The scope of The Zulu Wars exhibition at The Brenthurst Library in Parktown, Johannesburg covers the period between 1816 to 1910, addressing interactions between the Zulu, British and Boers from first contact to the formation of the Union of South Africa.
A contemporary report of the Battle of Blood River in 1838 can be seen in a letter from Major Charters, in charge of the British garrison at Port Natal, to Sir George Napier, Governor of the Cape of Good Hope.

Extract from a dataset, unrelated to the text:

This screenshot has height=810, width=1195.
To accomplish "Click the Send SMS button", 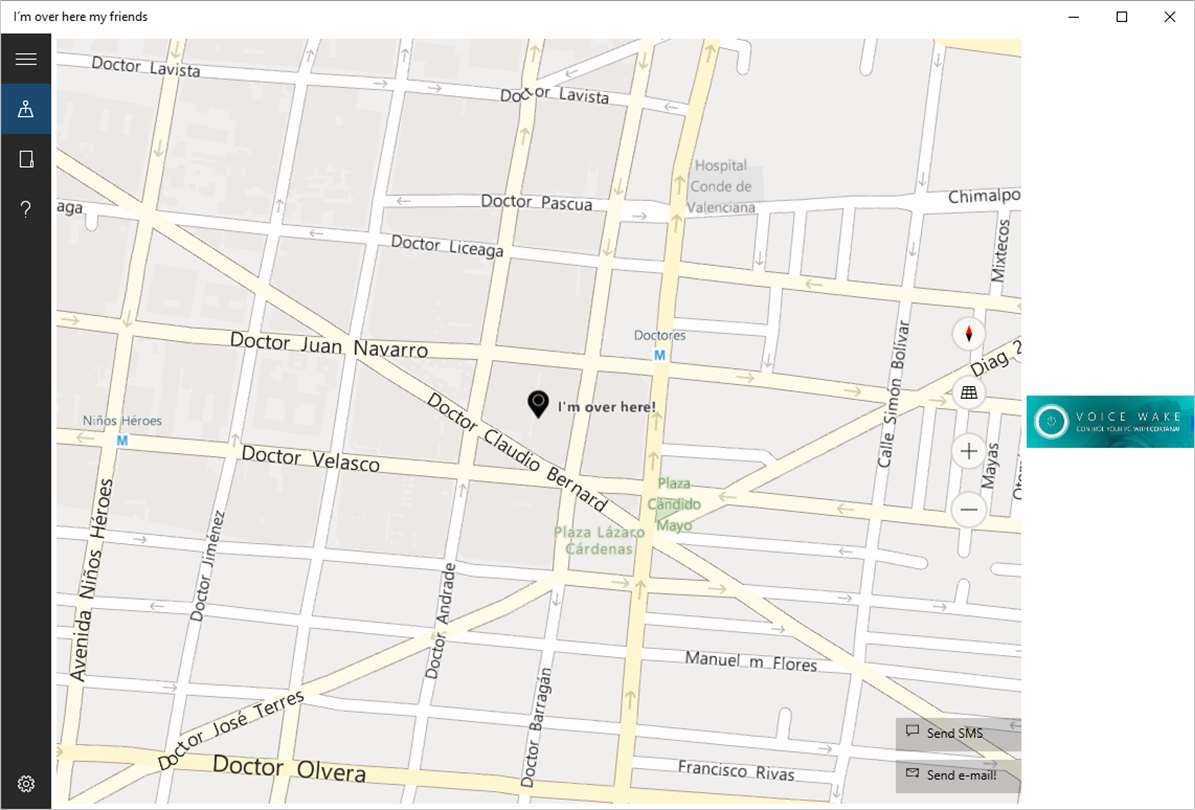I will (x=958, y=734).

The principal part of the exhibition depicts the Zulu War of 1879, when the legendary battles of Isandhlwana and Rorke’s Drift occurred. The tribulations of this period are brilliantly captured in an autographed letter from Lieutenant-Colonel Arthur Harness to his sister Caroline, describing the carnage of the battlefield at Isandhlwana, and in a letter from a survivor of Rorke’s Drift to his relatives, describing the action of the previous night. The capture and imprisonment of Cetshwayo ka Mpande, as well as his voyage to England to plead his cause with Queen Victoria, features. The impact of the death in Zululand of the Prince Imperial, the heir of Napoleon III of France, is evident in a letter from Queen Victoria to Lady Frere. Viscount St Vincent’s diary describes the retrieval of the prince’s body from the site of the attack.
The tragic aftermath of the Zulu War is revealed in sections on the Zulu Civil War and the Usuthu Rebellion, which followed so soon after the more famous event, and the Bambatha Rebellion of 1906.

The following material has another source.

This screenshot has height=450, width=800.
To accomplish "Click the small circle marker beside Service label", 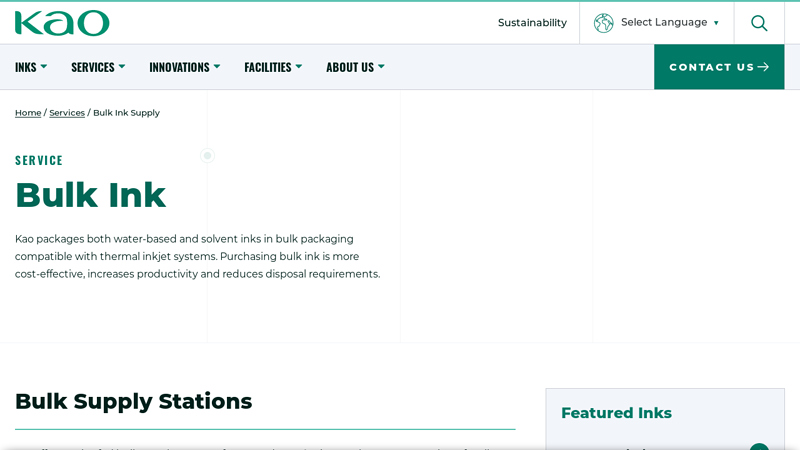I will point(208,155).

The exhibition will be on until November 2019 and may be viewed by appointment only between 09:00 AM – 16:00 PM weekdays.
To make an appointment, please contact Fylyppa Meyer (email@example.com) 011 544 5400
Image: Llithograph of Dingaan ka Senzangakhona, King of the Zulus, ‘from sketches taken on the spot’, first published in Narrative of a Journey to the Zoolu Country in South Africa undertaken in 1835, by Captain Allen F. Gardiner (William Crofts, 1836)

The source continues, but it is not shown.